[[ Data to examine open ]]
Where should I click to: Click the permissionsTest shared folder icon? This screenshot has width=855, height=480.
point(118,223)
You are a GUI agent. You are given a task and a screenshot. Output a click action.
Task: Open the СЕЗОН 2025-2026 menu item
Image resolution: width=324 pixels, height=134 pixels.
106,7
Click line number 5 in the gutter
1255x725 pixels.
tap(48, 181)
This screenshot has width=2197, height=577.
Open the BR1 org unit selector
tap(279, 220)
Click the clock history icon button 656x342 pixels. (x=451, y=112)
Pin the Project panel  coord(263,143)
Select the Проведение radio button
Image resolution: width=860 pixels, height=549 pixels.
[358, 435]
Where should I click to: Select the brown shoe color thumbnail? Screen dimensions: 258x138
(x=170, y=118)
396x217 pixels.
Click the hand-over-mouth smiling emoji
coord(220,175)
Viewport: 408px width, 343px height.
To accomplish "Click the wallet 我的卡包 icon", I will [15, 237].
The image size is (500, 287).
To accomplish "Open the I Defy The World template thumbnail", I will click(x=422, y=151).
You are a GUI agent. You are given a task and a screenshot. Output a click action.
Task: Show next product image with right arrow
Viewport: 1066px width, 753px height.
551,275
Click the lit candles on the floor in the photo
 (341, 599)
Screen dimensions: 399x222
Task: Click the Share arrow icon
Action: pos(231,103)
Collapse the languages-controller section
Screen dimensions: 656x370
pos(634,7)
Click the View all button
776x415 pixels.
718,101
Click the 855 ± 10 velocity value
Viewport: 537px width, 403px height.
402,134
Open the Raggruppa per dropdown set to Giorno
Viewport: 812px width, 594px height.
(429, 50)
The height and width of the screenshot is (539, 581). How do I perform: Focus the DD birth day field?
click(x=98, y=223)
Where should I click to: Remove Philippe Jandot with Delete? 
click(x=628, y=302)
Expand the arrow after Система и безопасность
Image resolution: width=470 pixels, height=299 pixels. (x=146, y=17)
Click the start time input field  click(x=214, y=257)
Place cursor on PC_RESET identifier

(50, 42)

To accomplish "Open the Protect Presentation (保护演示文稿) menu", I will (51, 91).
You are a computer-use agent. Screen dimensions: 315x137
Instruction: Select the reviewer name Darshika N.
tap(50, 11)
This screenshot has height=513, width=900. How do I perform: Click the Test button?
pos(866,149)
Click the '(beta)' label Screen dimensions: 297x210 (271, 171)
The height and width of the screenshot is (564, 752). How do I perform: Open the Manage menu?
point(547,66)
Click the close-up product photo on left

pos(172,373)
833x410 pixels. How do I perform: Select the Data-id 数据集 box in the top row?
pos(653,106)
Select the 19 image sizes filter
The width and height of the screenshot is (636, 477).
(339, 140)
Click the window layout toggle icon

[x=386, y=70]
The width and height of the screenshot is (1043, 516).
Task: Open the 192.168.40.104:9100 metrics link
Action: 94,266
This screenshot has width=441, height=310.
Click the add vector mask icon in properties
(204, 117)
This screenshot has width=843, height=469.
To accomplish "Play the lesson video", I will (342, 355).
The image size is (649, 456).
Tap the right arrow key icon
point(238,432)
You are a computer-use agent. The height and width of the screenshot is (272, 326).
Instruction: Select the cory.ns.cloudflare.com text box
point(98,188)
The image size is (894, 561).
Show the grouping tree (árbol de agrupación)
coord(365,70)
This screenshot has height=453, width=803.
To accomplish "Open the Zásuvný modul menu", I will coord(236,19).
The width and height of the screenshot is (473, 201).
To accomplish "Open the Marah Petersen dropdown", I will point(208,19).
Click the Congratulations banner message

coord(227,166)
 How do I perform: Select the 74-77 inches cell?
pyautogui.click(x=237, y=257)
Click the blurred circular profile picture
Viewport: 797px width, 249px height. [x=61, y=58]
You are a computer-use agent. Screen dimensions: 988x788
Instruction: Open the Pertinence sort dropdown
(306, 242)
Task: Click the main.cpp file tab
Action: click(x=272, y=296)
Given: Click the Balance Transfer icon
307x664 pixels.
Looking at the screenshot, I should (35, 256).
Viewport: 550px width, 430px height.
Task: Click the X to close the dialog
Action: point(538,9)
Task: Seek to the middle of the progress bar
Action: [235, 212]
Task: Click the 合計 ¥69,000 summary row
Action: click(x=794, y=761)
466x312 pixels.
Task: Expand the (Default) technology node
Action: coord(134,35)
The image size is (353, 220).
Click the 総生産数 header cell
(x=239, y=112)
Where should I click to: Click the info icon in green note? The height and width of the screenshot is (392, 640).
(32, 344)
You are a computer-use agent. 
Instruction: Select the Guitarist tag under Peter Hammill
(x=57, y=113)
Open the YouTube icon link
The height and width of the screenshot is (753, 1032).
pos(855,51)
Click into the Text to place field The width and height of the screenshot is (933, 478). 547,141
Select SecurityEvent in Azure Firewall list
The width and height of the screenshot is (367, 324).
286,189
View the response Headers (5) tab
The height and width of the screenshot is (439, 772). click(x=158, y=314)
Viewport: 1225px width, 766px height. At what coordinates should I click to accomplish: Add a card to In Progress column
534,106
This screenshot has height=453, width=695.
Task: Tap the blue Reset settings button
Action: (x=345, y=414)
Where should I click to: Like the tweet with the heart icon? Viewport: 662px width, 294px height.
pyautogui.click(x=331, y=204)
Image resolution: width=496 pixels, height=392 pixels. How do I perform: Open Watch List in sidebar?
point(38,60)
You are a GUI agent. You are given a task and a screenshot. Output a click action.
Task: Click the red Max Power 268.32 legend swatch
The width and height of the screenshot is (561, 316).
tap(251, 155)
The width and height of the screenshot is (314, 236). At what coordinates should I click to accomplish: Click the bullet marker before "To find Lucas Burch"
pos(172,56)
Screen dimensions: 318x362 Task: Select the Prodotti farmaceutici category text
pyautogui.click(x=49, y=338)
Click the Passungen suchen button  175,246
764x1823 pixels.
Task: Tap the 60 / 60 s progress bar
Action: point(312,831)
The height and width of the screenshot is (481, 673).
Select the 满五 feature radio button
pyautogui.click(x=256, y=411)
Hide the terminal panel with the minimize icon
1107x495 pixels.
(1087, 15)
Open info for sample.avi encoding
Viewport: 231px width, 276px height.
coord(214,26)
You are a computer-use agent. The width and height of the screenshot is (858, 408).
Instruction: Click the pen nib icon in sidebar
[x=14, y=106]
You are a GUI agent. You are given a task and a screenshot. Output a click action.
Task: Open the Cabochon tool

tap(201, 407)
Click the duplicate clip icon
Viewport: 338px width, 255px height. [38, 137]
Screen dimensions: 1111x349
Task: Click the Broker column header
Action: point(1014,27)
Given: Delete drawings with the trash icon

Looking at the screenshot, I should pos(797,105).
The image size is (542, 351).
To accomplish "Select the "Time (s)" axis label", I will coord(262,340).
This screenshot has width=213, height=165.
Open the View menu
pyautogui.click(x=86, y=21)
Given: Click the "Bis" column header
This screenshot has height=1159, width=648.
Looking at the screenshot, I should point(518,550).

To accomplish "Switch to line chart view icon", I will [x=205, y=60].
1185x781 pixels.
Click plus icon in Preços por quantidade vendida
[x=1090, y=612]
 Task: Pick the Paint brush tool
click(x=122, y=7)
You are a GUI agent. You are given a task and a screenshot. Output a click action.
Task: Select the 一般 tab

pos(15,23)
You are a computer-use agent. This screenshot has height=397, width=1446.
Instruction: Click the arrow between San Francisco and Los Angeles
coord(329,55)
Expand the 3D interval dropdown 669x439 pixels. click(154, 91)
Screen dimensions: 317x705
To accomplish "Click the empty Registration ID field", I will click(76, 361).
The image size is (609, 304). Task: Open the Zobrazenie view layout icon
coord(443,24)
[[ Data to examine closed ]]
● Problem details
Write out every line in the data that holds the string "label".

● Exercise result
Click the '(beta)' label Screen dimensions: 297x210 (271, 171)
To accomplish "Select the "Time (s)" axis label", I will coord(262,340).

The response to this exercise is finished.